====== DATA FOR REVIEW

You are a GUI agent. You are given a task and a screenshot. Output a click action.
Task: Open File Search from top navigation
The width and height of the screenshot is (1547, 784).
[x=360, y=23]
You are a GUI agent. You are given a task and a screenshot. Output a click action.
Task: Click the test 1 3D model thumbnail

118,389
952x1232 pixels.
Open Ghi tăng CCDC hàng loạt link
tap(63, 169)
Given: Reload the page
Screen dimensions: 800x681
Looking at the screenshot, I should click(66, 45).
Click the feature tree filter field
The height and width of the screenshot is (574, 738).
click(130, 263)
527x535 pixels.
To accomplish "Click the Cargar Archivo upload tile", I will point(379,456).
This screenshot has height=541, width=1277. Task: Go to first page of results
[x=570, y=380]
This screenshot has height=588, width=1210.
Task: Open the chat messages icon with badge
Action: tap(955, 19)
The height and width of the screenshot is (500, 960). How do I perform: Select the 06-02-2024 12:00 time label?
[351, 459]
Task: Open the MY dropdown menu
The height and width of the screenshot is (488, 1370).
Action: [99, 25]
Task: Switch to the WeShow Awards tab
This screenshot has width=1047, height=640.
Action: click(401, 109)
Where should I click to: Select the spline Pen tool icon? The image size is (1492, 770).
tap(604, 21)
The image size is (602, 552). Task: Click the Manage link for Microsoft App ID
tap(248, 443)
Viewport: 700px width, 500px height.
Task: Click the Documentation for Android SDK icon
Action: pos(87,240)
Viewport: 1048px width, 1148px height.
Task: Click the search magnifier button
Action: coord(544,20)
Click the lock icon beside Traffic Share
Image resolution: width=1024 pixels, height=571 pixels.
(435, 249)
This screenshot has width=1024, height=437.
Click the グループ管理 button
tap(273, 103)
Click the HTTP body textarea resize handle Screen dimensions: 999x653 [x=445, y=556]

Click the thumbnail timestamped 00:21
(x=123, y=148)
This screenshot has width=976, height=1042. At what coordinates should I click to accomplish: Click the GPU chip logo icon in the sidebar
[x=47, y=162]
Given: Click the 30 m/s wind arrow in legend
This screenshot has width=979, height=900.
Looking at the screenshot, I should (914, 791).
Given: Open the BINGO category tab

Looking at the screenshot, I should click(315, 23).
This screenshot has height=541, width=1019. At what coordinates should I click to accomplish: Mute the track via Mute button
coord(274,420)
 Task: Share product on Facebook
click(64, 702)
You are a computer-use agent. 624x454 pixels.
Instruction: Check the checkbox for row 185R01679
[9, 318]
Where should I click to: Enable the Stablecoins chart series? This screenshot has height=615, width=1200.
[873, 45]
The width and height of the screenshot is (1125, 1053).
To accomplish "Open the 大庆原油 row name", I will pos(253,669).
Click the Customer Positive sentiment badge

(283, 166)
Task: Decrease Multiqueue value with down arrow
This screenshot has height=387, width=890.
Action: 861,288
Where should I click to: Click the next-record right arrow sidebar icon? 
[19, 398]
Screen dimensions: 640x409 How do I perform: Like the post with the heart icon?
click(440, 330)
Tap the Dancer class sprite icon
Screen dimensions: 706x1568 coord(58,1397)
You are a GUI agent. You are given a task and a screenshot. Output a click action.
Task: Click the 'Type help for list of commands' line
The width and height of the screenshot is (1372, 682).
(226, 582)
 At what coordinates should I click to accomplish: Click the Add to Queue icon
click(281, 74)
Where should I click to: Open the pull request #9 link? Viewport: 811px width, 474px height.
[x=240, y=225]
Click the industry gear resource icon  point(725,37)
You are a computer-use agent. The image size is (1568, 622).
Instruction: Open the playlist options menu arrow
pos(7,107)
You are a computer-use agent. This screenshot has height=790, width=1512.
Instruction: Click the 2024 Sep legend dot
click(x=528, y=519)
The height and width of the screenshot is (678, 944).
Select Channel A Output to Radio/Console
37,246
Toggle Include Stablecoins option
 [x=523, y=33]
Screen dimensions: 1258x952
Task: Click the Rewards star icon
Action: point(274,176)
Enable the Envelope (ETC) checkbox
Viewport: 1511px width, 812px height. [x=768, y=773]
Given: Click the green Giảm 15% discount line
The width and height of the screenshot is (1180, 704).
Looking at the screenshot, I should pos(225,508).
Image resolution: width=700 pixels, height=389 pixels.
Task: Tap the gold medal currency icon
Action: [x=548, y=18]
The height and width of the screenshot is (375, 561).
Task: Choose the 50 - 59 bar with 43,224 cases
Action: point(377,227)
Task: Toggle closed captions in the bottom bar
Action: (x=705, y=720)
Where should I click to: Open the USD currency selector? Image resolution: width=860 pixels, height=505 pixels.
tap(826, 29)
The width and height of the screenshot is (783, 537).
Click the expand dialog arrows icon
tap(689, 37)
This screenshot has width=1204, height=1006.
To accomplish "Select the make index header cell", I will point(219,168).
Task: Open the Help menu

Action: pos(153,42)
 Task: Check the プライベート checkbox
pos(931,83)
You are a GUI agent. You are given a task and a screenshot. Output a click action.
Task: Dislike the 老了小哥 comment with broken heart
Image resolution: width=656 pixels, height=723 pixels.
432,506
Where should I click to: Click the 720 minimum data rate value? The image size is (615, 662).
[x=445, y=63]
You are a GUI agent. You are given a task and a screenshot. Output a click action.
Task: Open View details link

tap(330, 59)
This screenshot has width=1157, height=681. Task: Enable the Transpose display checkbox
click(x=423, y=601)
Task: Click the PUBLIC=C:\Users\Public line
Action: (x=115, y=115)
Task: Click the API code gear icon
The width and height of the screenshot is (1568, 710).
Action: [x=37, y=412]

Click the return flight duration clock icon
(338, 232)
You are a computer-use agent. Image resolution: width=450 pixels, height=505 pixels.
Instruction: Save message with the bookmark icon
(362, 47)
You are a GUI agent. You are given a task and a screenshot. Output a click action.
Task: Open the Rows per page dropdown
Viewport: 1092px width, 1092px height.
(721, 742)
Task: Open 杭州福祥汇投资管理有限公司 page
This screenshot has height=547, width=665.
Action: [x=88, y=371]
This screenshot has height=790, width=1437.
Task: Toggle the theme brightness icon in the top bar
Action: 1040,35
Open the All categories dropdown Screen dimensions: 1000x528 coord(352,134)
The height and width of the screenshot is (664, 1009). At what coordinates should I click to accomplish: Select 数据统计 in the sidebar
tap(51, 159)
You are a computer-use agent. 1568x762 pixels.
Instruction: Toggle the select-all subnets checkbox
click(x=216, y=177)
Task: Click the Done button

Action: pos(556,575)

============

### TASK GOAL
When a line of the records holds the word "computer", copy that line.

### RESULT FOR THIS TASK
You are a computer-use agent. 624x454 pixels.
You are a computer-use agent. The image size is (1568, 622).
You are a computer-use agent. This screenshot has height=790, width=1512.
You are a computer-use agent. Image resolution: width=450 pixels, height=505 pixels.
You are a computer-use agent. 1568x762 pixels.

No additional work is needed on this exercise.